There is a proof that shows that $f(x)=x^n$ is not uniformly continuous on $[0,\infty[$ in the following way:
Choose $\epsilon=1$. Set $y=x+\delta/2$. It follows that $|x-y|<\delta$ for all $x,y\in[0,\infty[$.
Now $|x^n+y^n|=|x^n-(x+\delta/2)^n|=(x+\delta/2)^n-x^n\ge(x+\delta/2)x^{n-1}-x=\frac{\delta}{2}x^{n-1}$.
Since I can choose any $x$ let's take $x=2/\delta^{n-1}$ and we have proven that $|x^n-y^n|\ge 1=\epsilon$ and therefore is not uniformly continuous.
I know now that if I choose an any interval, lets say $[0,1]$, then $f$ is uniformly continuous.
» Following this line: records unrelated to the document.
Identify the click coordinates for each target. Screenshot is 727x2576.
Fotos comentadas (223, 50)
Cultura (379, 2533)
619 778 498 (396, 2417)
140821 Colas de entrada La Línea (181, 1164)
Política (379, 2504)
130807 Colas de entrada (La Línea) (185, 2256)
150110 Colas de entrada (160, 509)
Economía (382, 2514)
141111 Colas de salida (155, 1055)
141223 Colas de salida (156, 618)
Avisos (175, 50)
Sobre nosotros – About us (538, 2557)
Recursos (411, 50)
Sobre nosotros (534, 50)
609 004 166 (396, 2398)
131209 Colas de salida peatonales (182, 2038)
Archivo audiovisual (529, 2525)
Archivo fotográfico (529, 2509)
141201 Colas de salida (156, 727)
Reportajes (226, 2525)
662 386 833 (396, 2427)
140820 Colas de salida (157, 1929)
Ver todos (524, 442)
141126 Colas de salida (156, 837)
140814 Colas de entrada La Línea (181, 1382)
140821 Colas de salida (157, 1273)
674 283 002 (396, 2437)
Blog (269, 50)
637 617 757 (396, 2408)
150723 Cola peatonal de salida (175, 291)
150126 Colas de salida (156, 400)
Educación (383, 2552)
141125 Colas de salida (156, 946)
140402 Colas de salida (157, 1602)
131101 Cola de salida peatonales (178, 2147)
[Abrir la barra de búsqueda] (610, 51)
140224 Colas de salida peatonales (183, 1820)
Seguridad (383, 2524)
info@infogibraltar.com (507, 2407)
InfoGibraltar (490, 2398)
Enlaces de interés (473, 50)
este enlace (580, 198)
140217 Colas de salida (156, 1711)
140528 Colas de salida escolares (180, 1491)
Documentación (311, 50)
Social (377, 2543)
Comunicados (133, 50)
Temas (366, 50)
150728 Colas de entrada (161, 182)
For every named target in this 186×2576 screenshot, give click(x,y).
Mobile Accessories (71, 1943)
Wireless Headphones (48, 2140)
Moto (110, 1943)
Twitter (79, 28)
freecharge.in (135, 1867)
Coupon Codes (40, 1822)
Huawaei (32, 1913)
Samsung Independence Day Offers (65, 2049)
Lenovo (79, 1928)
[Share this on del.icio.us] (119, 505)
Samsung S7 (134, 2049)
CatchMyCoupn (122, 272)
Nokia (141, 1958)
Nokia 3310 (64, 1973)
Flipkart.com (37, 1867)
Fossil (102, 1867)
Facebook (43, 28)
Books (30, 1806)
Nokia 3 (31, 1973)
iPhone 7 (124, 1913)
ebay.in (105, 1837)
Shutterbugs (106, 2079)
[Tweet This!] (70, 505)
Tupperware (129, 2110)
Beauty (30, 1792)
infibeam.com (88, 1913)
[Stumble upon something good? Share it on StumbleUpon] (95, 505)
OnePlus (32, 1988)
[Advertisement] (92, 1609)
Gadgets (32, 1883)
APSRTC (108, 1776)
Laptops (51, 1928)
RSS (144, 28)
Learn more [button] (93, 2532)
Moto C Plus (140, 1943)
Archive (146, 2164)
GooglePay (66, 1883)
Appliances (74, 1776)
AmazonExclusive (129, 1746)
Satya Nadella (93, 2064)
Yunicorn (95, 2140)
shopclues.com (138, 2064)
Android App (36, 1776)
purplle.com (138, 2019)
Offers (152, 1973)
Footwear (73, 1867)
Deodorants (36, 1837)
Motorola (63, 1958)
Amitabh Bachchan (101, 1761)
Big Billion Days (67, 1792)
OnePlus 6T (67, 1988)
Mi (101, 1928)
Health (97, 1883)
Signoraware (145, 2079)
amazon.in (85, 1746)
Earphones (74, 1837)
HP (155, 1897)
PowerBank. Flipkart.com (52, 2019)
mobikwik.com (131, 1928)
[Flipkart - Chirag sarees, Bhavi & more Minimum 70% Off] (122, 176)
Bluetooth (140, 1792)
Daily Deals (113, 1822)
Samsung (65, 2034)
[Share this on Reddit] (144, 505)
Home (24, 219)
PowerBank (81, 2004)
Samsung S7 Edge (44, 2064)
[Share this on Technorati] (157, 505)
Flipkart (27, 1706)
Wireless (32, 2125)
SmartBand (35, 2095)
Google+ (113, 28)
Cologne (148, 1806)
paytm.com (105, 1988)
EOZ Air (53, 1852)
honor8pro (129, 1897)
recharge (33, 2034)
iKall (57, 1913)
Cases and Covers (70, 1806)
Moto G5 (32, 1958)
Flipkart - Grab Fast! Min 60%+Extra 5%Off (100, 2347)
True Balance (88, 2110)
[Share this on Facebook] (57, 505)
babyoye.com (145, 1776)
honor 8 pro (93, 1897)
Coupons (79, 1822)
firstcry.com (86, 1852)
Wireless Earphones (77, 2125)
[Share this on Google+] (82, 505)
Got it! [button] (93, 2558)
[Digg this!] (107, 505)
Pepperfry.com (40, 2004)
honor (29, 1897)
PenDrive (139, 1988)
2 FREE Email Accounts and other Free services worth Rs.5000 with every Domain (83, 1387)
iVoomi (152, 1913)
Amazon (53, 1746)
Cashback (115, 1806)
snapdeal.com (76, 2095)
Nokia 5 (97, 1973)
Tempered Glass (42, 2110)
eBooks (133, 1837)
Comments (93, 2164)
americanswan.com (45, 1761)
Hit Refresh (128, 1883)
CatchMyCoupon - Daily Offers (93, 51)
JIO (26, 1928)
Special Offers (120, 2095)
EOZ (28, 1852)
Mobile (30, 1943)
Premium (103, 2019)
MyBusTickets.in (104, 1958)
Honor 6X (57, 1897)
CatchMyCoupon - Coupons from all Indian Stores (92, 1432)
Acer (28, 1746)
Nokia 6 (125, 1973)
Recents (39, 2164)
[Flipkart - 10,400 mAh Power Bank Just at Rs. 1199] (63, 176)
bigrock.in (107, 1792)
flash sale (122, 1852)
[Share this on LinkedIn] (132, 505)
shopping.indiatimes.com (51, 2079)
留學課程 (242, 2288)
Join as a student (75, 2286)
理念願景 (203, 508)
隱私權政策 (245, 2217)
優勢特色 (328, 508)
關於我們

But I was asking myself if I would believe that $f$ is not uniformly cont. on that interval, why would the proof above would not work?
At the very ending, when I choose my $x$ value, I take not account all values of $\delta$, that since $|x|\le1$, I restrict $\delta$ to $\delta\ge2^{1/(n-1)}$ and therefore me trying to disproof uniform continuity on the interval is not sufficient since I have not proven it for ALL $\delta$.
Is this conclusion right, or am I completely lost, and if so, why wouldn't this proof work?